┌─ Input for this task

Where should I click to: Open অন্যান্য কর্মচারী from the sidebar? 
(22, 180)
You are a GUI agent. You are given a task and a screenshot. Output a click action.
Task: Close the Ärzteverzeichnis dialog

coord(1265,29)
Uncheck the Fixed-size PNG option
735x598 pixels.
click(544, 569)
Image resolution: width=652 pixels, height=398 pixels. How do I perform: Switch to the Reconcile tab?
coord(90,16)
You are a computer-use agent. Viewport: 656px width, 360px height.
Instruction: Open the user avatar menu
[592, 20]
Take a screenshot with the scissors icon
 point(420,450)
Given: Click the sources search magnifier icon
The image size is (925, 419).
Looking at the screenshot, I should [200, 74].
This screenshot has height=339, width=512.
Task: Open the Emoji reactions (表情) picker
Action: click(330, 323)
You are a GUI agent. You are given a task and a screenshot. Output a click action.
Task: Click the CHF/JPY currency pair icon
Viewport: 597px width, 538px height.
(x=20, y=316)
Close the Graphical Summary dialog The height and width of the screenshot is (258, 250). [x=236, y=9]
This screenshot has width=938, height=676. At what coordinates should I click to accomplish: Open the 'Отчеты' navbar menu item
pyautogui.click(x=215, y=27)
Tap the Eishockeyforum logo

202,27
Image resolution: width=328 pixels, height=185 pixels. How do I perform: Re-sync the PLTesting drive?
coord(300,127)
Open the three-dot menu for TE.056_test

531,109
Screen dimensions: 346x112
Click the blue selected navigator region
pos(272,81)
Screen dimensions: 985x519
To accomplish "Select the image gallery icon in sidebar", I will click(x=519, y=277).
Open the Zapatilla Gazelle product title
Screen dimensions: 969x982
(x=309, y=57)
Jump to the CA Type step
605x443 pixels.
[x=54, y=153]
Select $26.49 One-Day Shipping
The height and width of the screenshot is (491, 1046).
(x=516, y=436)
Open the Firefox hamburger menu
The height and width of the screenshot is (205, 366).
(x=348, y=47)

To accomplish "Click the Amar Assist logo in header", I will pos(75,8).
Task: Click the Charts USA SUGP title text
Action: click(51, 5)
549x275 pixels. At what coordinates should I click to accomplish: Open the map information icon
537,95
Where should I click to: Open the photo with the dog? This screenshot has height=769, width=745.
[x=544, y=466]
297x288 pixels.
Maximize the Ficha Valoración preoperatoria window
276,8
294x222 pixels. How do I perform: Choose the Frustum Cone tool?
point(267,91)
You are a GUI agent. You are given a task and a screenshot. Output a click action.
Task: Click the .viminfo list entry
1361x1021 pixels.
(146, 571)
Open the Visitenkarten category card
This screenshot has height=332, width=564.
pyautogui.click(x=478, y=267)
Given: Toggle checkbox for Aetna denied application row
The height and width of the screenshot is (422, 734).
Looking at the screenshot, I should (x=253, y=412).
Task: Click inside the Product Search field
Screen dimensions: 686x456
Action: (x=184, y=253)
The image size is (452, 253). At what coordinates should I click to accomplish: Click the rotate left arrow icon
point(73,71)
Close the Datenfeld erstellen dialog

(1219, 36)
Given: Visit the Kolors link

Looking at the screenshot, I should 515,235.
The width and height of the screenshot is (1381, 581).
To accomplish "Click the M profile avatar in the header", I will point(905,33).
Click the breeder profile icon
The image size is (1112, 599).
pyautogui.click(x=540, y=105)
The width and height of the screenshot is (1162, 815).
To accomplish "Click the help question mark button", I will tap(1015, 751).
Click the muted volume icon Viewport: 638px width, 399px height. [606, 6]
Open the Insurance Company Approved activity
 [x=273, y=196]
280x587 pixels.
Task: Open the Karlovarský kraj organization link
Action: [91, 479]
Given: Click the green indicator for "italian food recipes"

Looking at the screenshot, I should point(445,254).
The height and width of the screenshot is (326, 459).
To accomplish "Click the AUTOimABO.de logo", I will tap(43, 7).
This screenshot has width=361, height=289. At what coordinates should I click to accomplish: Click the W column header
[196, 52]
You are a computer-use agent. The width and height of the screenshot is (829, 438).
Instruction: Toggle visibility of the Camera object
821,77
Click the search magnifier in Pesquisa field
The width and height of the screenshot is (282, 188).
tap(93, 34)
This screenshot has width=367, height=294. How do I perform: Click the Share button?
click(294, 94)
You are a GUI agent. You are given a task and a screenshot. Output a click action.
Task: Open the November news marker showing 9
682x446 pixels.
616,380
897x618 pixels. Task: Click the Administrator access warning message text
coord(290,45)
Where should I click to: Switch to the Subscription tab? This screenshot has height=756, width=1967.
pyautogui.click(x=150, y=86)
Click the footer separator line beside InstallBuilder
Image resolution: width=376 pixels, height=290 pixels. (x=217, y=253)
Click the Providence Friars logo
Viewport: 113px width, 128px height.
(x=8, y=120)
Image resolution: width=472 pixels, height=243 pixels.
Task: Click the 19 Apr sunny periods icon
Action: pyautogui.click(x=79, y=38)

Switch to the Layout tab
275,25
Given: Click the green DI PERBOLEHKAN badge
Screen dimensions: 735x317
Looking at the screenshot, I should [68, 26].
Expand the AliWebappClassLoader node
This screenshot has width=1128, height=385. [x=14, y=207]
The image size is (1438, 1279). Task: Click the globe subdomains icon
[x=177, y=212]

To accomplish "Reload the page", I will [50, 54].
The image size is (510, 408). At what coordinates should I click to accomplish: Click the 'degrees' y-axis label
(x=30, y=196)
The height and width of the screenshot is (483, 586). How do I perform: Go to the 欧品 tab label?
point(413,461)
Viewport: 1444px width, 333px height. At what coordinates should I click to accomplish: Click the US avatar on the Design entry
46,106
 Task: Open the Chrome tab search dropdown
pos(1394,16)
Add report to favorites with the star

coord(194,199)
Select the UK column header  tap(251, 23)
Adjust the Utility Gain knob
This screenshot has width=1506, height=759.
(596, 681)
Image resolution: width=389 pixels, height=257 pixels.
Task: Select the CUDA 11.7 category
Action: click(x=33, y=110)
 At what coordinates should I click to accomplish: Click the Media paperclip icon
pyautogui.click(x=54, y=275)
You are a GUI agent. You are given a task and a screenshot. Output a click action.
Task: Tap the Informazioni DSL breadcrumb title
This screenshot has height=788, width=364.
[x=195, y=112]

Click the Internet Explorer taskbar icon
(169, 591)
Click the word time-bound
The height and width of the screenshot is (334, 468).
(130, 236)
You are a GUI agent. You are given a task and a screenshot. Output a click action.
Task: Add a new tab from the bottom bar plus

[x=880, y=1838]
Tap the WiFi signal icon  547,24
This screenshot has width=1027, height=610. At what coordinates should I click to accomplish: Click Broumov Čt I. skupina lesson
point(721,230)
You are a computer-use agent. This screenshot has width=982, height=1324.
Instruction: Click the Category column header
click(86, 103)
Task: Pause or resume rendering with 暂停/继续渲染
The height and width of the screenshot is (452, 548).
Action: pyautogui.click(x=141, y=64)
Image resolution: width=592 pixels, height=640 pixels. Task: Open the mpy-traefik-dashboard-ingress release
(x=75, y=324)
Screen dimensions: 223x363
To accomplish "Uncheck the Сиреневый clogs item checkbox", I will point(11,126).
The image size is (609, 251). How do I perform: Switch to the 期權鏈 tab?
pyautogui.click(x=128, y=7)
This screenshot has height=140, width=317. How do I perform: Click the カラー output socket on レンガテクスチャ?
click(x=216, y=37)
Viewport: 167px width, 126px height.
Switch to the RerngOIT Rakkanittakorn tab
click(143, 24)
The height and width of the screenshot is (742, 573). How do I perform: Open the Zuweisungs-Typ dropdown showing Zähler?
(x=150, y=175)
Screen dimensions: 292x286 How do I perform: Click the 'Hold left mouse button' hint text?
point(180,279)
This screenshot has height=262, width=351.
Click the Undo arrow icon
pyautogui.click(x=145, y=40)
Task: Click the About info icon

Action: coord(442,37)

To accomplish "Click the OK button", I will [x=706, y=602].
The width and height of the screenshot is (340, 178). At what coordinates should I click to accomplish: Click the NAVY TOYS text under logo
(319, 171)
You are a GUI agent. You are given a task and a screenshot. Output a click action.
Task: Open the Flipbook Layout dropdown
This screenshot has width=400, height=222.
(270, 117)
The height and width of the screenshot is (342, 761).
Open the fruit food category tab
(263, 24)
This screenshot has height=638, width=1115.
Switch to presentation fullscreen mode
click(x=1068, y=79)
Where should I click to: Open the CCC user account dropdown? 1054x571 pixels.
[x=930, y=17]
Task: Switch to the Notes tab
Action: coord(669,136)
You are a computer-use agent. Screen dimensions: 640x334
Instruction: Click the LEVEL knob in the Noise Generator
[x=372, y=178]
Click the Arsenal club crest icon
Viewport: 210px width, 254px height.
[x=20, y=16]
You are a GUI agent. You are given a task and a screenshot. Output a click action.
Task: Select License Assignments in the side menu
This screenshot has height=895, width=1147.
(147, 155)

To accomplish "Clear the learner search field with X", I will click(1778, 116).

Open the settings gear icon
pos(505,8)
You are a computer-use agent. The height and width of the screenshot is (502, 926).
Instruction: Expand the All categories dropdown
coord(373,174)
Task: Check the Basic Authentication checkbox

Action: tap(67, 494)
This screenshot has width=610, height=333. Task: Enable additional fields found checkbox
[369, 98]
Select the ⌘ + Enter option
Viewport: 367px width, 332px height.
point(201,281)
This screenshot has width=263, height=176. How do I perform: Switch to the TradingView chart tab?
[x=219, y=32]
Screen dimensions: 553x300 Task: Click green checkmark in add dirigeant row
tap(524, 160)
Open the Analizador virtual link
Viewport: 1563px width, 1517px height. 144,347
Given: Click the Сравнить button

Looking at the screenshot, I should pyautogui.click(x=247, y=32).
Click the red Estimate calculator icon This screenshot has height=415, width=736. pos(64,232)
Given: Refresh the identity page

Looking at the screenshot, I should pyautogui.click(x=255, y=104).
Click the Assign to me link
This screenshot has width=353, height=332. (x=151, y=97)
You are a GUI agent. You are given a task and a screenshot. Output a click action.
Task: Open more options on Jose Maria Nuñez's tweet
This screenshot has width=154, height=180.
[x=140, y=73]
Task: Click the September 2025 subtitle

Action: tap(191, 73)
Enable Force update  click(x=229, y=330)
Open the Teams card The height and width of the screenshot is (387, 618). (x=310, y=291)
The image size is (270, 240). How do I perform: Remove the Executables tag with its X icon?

└─

| Aim of the task |
Which of the lines in the material carry the string "computer"? Pull them out.

| Answer |
You are a computer-use agent. Viewport: 656px width, 360px height.
You are a computer-use agent. The width and height of the screenshot is (829, 438).
You are a computer-use agent. This screenshot has width=982, height=1324.
You are a computer-use agent. Screen dimensions: 640x334
You are a computer-use agent. The height and width of the screenshot is (502, 926).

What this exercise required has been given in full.